## WHAT IS EXPECTED
Turn the items from the line that has "418x300 pixels. Task: Click" through the line that has "pos(442,131)" into a two-column CSV with the columns instruction and click, one row per item. Put each value in a single quoted field and replace any line breaks with spaces.
-------- EXERCISE INPUTS --------
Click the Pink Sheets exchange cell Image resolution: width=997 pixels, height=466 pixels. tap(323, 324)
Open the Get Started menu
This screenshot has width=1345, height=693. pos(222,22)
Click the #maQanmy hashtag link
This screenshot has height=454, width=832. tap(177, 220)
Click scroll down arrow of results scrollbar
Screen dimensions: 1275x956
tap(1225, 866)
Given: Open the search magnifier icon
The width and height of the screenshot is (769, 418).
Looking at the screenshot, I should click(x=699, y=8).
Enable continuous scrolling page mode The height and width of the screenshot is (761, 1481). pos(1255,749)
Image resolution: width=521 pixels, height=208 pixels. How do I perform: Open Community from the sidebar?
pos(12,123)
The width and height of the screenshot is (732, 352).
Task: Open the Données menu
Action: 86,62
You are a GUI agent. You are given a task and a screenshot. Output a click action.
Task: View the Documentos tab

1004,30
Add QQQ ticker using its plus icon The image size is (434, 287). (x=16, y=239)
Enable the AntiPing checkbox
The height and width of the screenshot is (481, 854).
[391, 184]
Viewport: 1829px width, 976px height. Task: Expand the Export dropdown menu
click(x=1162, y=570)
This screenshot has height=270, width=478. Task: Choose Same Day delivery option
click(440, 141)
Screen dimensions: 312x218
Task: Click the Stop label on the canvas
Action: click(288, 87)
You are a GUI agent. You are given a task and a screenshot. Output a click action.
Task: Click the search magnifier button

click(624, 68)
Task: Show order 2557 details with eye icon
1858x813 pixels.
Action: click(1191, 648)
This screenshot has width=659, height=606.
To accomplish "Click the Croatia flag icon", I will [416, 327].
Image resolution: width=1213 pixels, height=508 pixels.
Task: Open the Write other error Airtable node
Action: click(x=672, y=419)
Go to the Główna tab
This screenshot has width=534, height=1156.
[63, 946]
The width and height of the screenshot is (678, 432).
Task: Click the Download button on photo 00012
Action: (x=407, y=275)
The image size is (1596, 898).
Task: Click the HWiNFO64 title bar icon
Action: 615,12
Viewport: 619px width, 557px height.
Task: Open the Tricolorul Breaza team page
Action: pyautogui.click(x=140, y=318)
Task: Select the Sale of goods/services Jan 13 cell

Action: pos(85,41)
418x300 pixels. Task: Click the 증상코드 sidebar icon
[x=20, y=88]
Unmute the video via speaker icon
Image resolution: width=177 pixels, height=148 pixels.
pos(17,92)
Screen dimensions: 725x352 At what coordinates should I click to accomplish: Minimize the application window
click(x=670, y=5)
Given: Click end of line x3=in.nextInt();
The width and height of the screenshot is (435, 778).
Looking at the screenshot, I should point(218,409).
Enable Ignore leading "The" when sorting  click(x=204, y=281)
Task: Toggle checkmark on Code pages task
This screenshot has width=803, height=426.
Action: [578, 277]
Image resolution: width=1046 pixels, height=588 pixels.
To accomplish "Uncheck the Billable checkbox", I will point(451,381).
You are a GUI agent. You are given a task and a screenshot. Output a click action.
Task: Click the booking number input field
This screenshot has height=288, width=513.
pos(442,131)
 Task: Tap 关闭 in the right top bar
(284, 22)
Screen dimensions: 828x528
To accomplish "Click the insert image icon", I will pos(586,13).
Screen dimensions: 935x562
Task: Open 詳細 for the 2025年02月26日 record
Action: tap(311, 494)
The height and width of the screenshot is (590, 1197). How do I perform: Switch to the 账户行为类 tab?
--------
## WRITTEN ANSWER
instruction,click
"418x300 pixels. Task: Click the 증상코드 sidebar icon","[x=20, y=88]"
"Unmute the video via speaker icon Image resolution: width=177 pixels, height=148 pixels.","pos(17,92)"
"Screen dimensions: 725x352 At what coordinates should I click to accomplish: Minimize the application window","click(x=670, y=5)"
"Given: Click end of line x3=in.nextInt(); The width and height of the screenshot is (435, 778).","Looking at the screenshot, I should point(218,409)."
"Enable Ignore leading ""The"" when sorting","click(x=204, y=281)"
"Task: Toggle checkmark on Code pages task This screenshot has width=803, height=426.","Action: [578, 277]"
"Image resolution: width=1046 pixels, height=588 pixels. To accomplish ""Uncheck the Billable checkbox"",","I will point(451,381)."
"You are a GUI agent. You are given a task and a screenshot. Output a click action. Task: Click the booking number input field This screenshot has height=288, width=513.","pos(442,131)"